### Extrait
===
# Film, series en MKV sur Apple TV



## droyze (17 Février 2016)

Bonjour,

Je viens de faire l'acquisition d'un Apple TV, et mes premières impressions sont très mitigés...

J'ai installé VLC pour pouvoir lire mes Film, series etc.. en MKV, la ou mon WD TV Live le faisait très bien, la pour un film en HD ça saccade à fond et même pour un épisode d'une série qui ne fait que 100Mo.

Avez vous d'autre application pour remplacer VLC qui fonctionnerais mieux ?

Je suis actuellement en train d'installer Plex sur mon NAS Synology mais d'après ce que j'ai pu lire sur internet ça sera la même car c'est mon NAS qui encodera en direct.

PS : Pour le moment infuse (gratuit) fonctionne bien avec les sous titre la ou VLC ramait


----------



## squall23 (3 Mars 2016)

slt,

moi pour ma par j'ai un wd avec disque dur de 1tr plus un autre disque connecter en USB et sur apple tv 4 j'utilise infuse attention tu peux télécharger la version gratuit mais tu ne sauras pas lire de film tu devras passé à la version pro qui coûte 10€ aussi non ça fonctionne super maintenant tu as plex qui fonctionne très bien aussi.


----------



## droyze (3 Mars 2016)

Ok, bah écoute j'ai acheté Infuse et c'est le top....... très déçu de VLC


----------



## Shervane (8 Avril 2016)

Mon NAS décode parfaitement deux flux mkv sans saccade sous Plex ... Tous dépend du NAS que tu as ... Si processeur ARM oubli ... Si processeur Intel c'est bon ... Mais plus cher ...
===
### Données fournies
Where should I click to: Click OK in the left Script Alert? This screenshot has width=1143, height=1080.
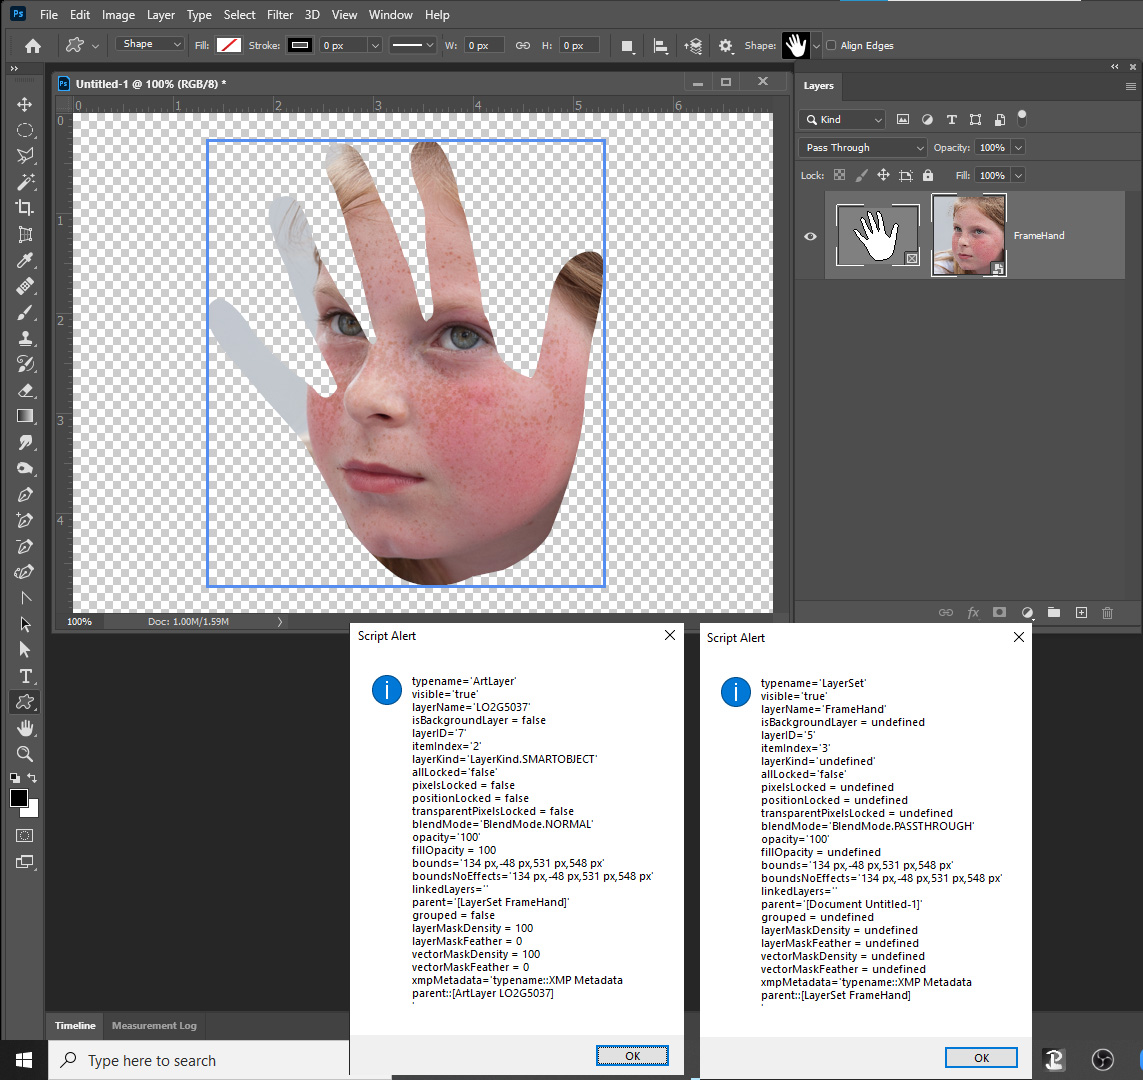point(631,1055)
===
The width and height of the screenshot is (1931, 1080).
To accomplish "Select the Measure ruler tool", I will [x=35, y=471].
===
### Vos consignes
Prolongez l'extrait sur la lecture des fichiers MKV sur Apple TV en reprenant juste après son dernier message. Les lignes fournies constituent un matériau indépendant de l'extrait.

### La réponse
Infuse dans sa version gratuite que j'ai est trop limité par rapport à Plex (je parle en option utilisateur pas décodage) ... Je ne connais pas la version pro ... Vlc sait lire un serveur Plex ...  
En résumé tu as Plex mais qui a besoin d'un serveur/client qui fait peur à beaucoup de gens car  gourmand en ressources
Infuse encore trop jeune mais qui décode en interne, il lui manque plein d'options utilisateur qui sont ultra sympa sous Plex (rien que le nombre d'épisodes non lu par exemple ...)
Vlc meme avec le moteur changé il y a un an il devient vieux et manque aussi d'options utilisateur mais servira pour les flux mieux pris en charge par lui que les autres ... 
Après selon ton NAS tu as les appli qui vont avec ... Moi j'ai un synology donc il y a aussi l'appli DS video qui essaye de faire comme Plex mais sans la partie serveur ... Je le situe entre infuse et Plex ...


----------



## DouceProp' (13 Octobre 2016)

Le moins prise de tête c'est Infuse Pro. 10 € et ça marche.
Plex est mieux pour l'instant mais les apps évoluent, Infuse aura peut-être un jour les options de Plex...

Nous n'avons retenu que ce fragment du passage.